L’un des départs les plus retentissants est celui de Magloire Attoh Mensah, ancien cadre influent du parti. Dans une déclaration sans détour, il dénonce une gestion approximative, une trahison de la ligne politique initiale et surtout l’organisation controversée de deux congrès parallèles, tous deux curieusement validés par les autorités. Pour lui, cette situation symbolise une perte de crédibilité et un éloignement alarmant des idéaux fondateurs du NET.
Mais Magloire Attoh n’est pas le seul à claquer la porte. D’autres figures importantes, comme Cyrille Codjia Dossou, ont également pris leurs distances. Celui-ci évoque une rupture avec ses convictions personnelles, désormais incompatibles avec la nouvelle orientation du parti. Le chargé de communication, Alassani Amadou Rabiou, parle pour sa part de “violations flagrantes” des textes internes, notamment lors de la désignation du nouveau secrétaire général, effectuée sans consultation des organes compétents.

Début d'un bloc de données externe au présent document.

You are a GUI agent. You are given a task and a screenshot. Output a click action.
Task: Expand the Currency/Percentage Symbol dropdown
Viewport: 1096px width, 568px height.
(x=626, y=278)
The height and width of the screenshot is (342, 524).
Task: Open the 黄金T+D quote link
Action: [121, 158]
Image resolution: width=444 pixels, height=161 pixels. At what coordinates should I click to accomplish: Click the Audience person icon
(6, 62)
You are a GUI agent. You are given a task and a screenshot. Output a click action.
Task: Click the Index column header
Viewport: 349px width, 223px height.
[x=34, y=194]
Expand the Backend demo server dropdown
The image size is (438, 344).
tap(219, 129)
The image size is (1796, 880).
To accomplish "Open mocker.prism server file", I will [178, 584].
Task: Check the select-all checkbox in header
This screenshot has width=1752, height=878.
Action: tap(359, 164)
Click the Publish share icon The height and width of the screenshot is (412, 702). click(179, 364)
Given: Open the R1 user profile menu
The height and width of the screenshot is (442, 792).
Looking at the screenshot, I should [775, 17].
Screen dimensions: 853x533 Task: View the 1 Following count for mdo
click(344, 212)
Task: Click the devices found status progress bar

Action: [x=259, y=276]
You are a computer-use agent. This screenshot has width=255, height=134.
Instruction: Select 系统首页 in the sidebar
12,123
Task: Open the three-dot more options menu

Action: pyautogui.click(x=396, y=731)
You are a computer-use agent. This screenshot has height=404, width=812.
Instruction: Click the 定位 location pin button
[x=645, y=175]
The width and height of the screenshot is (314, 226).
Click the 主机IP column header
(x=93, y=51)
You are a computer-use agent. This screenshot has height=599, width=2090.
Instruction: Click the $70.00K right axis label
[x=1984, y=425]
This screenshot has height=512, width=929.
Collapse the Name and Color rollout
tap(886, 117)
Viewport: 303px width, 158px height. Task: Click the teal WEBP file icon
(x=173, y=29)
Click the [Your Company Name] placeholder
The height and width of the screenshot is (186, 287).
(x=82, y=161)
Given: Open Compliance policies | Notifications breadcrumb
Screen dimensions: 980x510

Face à cette vague de démissions, le président Jules Amim tente de rassurer l’opinion. Il affirme n’avoir reçu officiellement aucune lettre de retrait, minimisant ainsi la portée de la crise. Pourtant, sur le terrain, les tensions sont palpables, et les militants s’interrogent sur la direction que prend leur formation.
Derrière cette instabilité se profilent des enjeux plus profonds : querelles idéologiques, luttes d’influence, gestion du pouvoir interne… Le NET semble pris dans une spirale où les ambitions individuelles prennent le pas sur la vision collective.
Si aucune action décisive n’est entreprise pour restaurer la confiance et clarifier la ligne politique, le parti risque non seulement une perte de crédibilité, mais aussi un effritement de sa base militante. Une recomposition du paysage politique n’est pas à écarter, avec l’émergence possible de nouvelles forces issues de cette fracture interne.
Dans ce contexte délicat, les prochains mois seront cruciaux pour l’avenir du NET. Le défi : redonner une âme au parti, sans Gerry Taama, mais avec une nouvelle ambition claire, partagée et rassembleuse.